March 12, 2009

Horse 966 - Sleep Sweet Madoff



Another reason to be proud, this being a citizen! For the poor it consists in sustaining and preserving the wealthy in their power and their laziness. The poor must work for this, in presence of the majestic quality of the law which prohibits the wealthy as well as the poor from sleeping under the bridges, from begging in the streets, and from stealing bread.
- Jacques Anatole Francois Thibault, The Red Lily (Le Lys Rouge), 1894, chapter 7.

I find this to be a most interesting thing. For as I wander around the streets of Mosman, being ever increasingly aware that there are things that the people around here have that I often go without (like lunch for instance), that the people who live in these houses have in many cases done precisely jack squat to acquire their wealth.

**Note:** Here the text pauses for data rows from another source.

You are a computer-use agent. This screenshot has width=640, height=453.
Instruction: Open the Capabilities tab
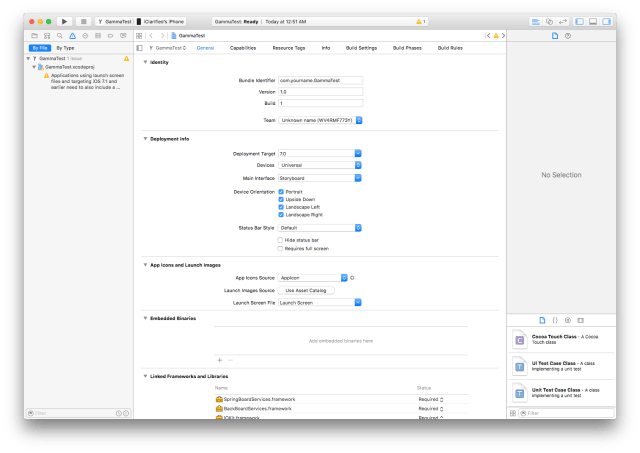tap(242, 48)
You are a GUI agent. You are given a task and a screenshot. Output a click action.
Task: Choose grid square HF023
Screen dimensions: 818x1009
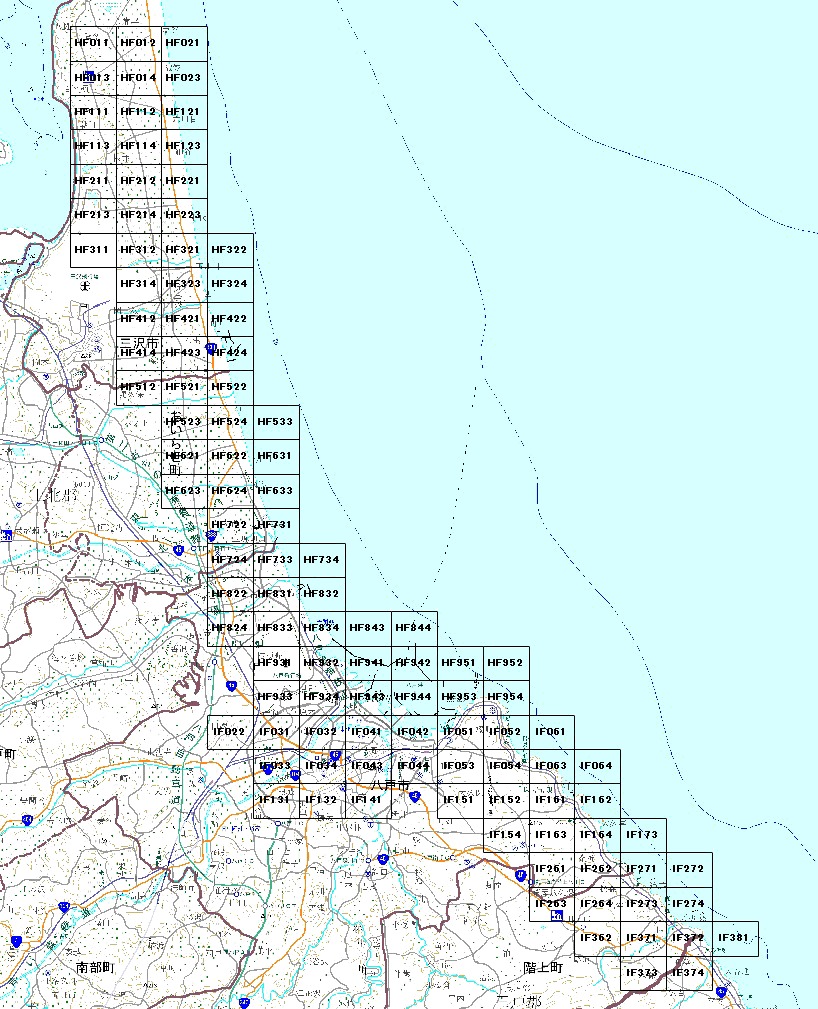184,78
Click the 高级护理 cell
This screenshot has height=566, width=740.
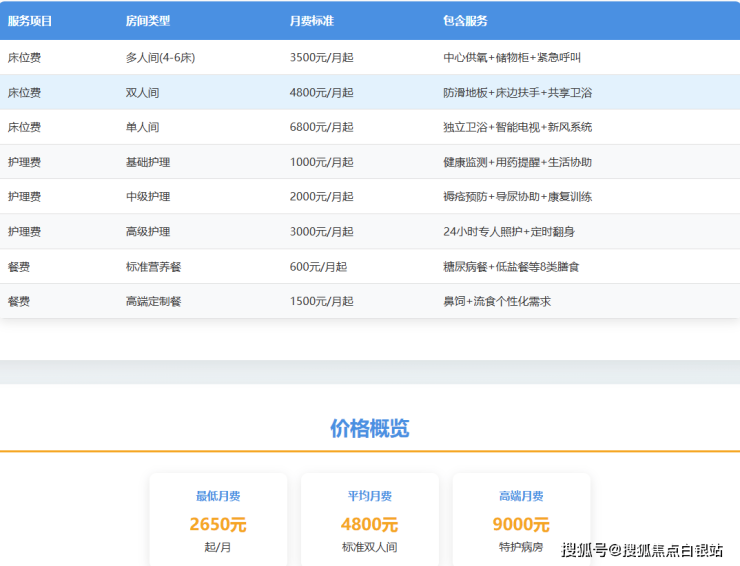point(148,232)
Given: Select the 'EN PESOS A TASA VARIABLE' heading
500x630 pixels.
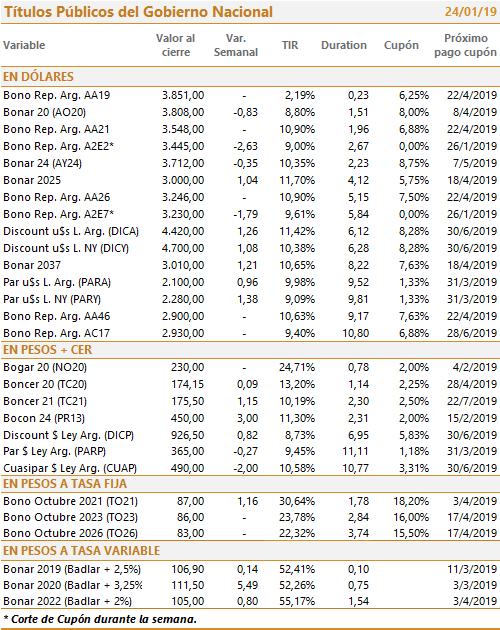Looking at the screenshot, I should [x=82, y=550].
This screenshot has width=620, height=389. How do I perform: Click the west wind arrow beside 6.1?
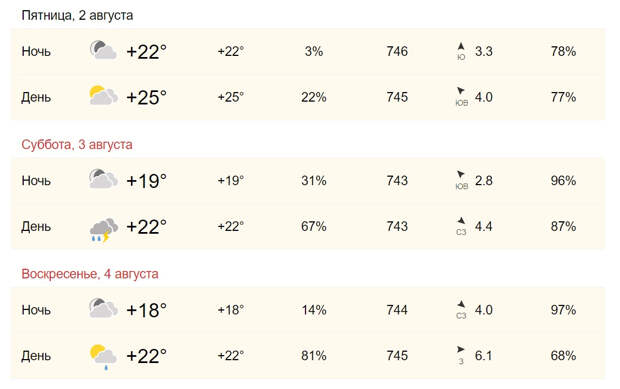461,349
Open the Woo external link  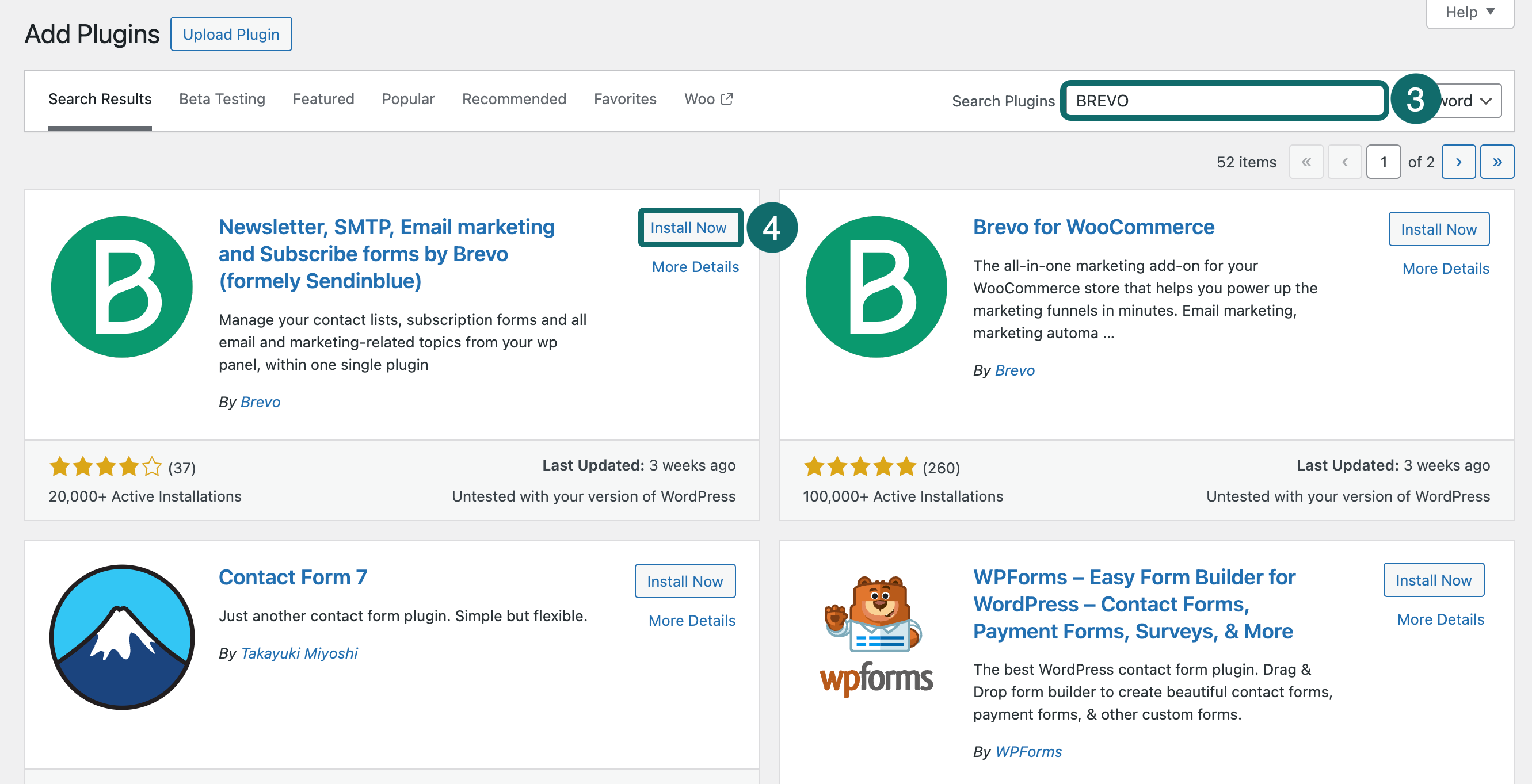(x=708, y=99)
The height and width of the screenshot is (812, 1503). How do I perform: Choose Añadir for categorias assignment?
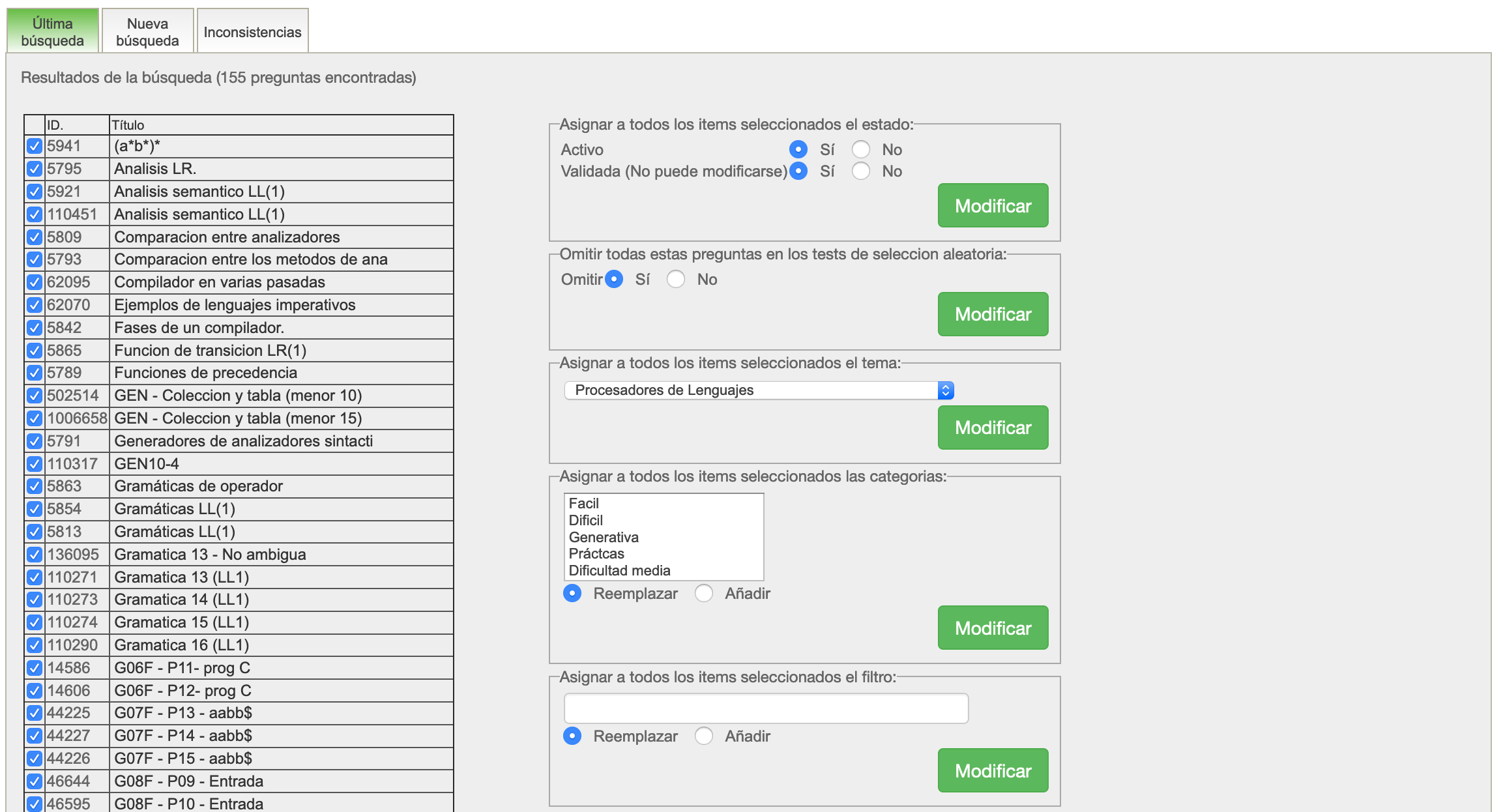point(703,594)
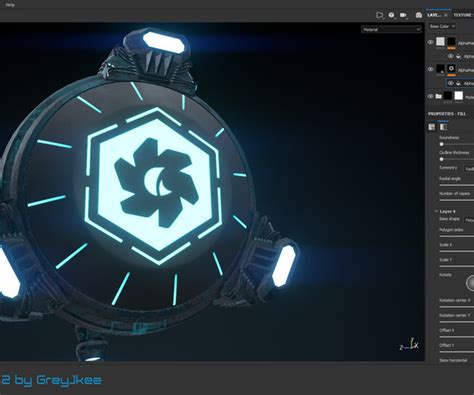Click the Iray render camera icon
474x395 pixels.
419,15
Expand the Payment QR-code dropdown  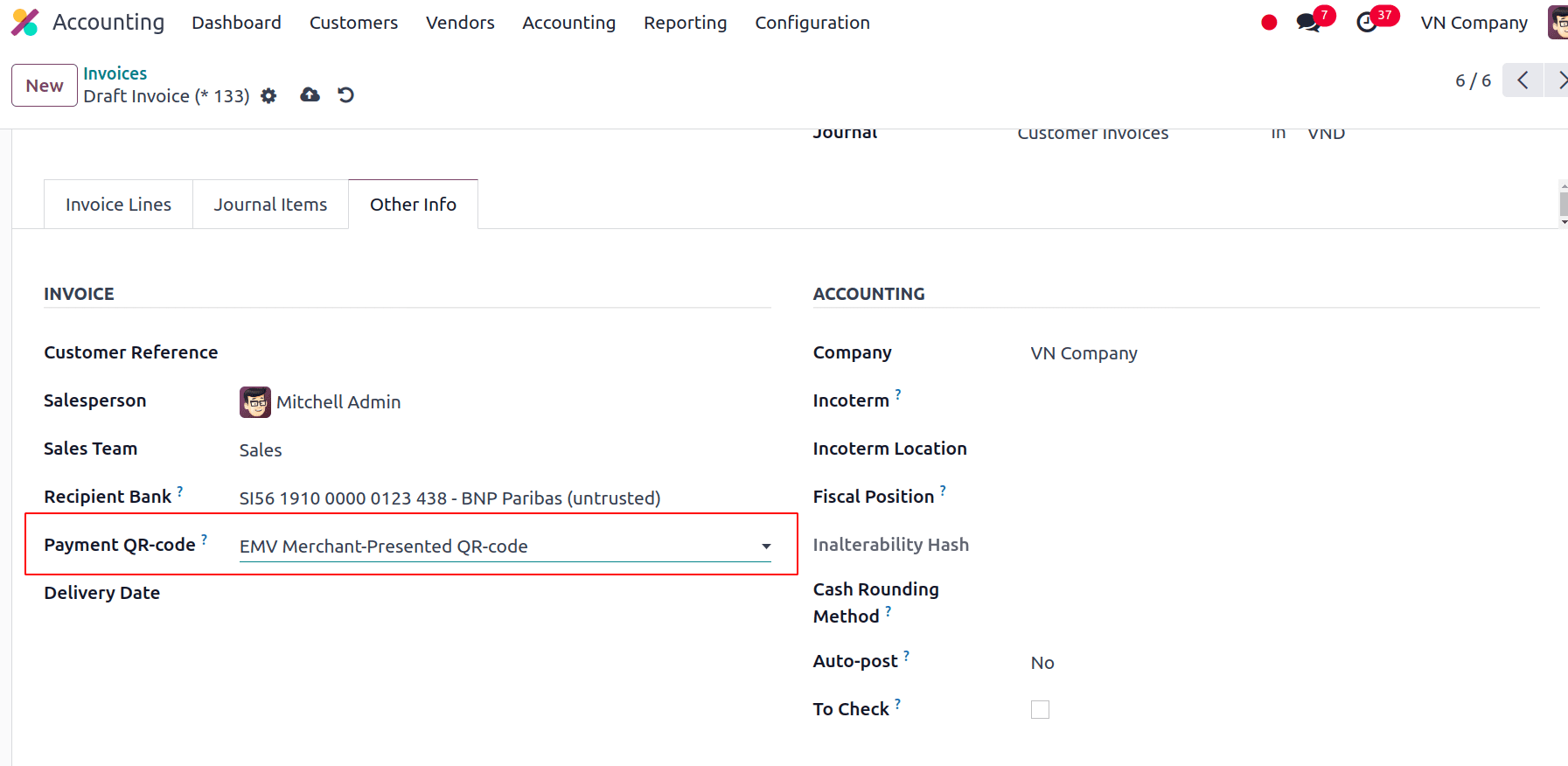pos(766,547)
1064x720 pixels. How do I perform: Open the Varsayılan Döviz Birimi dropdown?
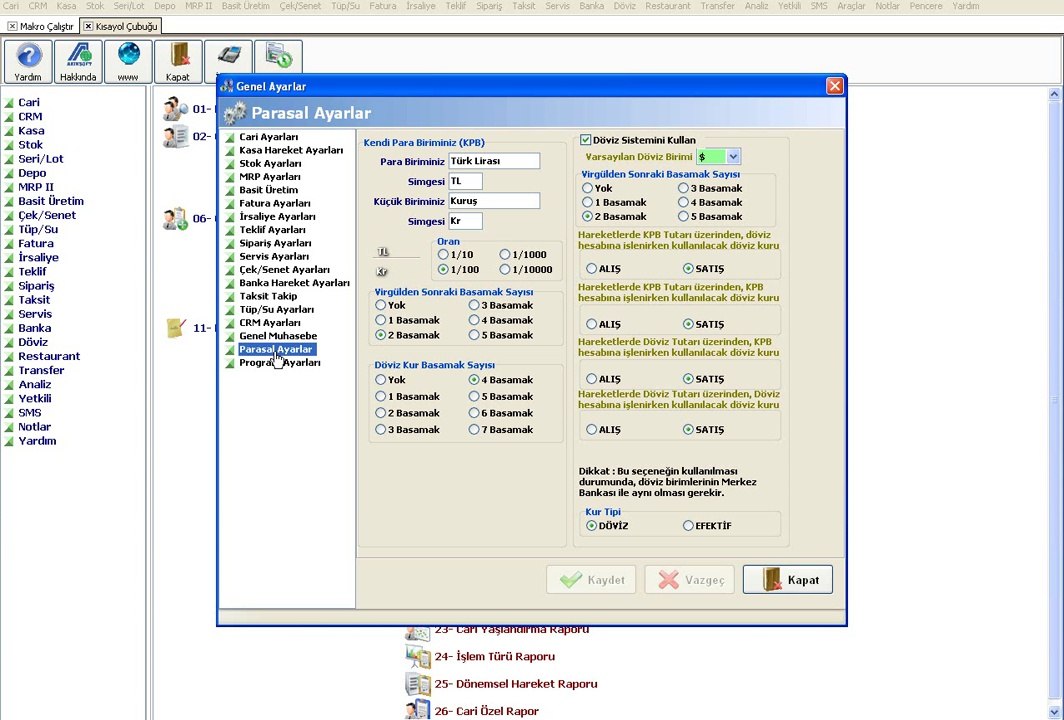click(733, 157)
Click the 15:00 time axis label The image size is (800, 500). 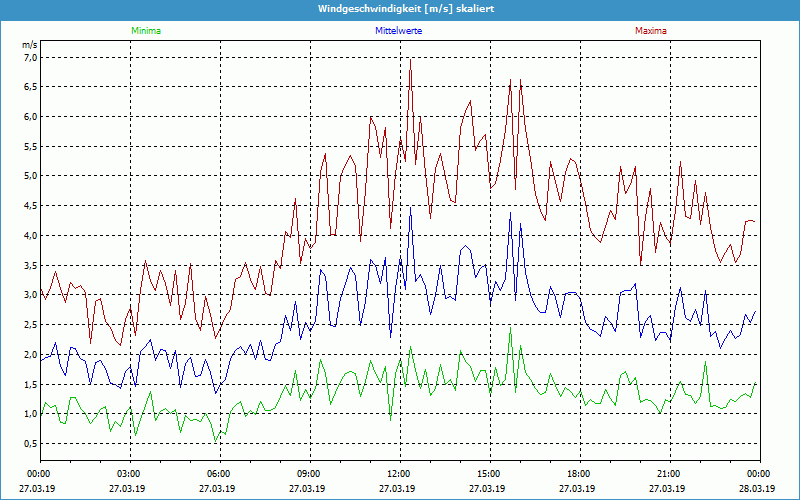point(489,474)
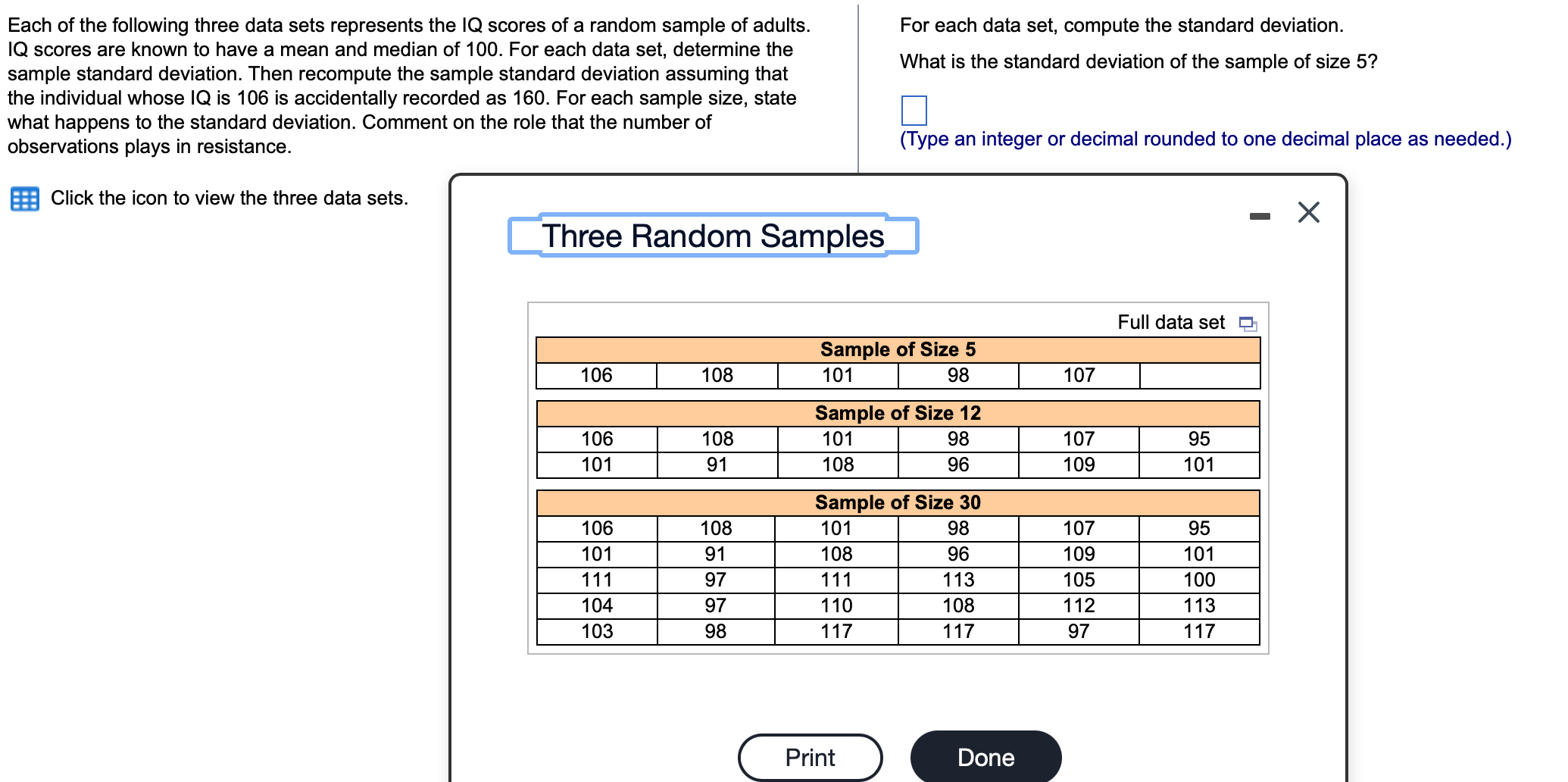
Task: Click the value 106 in Sample of Size 5
Action: click(x=595, y=374)
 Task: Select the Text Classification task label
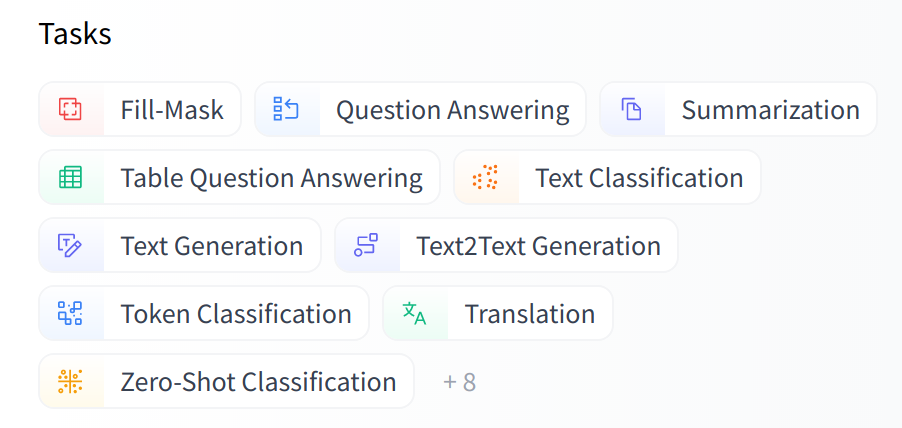pyautogui.click(x=639, y=178)
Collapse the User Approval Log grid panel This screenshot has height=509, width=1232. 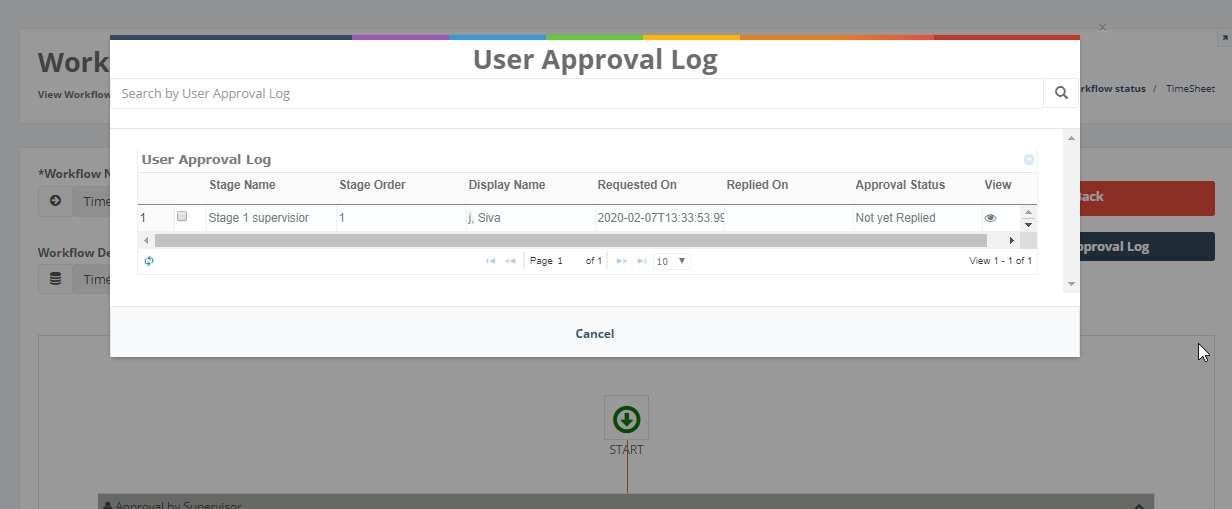(x=1028, y=160)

The way to make a small fortune is either to start out with a big fortune, or reap the rewards of work that you did not do. When I walk down the street and see BMW X5s, Mercedes S-Classes and the odd Ferrari, it is greatly apparant that there is no possible way that the people behind the wheel could have ever worked for them.

Yet I ask a question of Thibault which perhaps in his emotive haste perhaps forgot to answer. What need do the wealthy have for sleeping under the bridges, from begging in the streets, and from stealing bread? Clearly they have the money so that they do not need to. Or perhaps that is Thibault's very point itself, that the law which would be created by the wealthy, exists to keep them in that state.

http://www.iht.com/articles/ap/2009/03/12/america/Madoff-Scandal-Optional.php

I wonder then what drove Bernie Madoff to steal two and a half billion score dollars from investors. If he had robbed a shop of just one score of dollars with a handgun and a ski mask, he'd be being held without bail, getting to know his new roommates. Maybe in this case the majestic quality of the law swept forth and prohibited him, but I still wonder about the thousands of other people in offices, who in their power and their laziness have been stealing the bread from the very poor who will be now forced to sleep under bridges.

The real irony of this is that instead of a prison for criminals who have committed crimes of moral turpitude, Mr Madoff will probably be sleeping in relatively good conditions, quite removed from those who might find a bridge and adequate place to sleep.

Sleep is the one luxury afforded to rich and poor alike. For somewhere in the dark abyss whence consciousness has drawn closed the veil, to sleep perchance to dream affords one relief from the need to beg in the streets, and from stealing bread.

I'm hungry. I wish I had some bread. Me thinks I shall take a nap.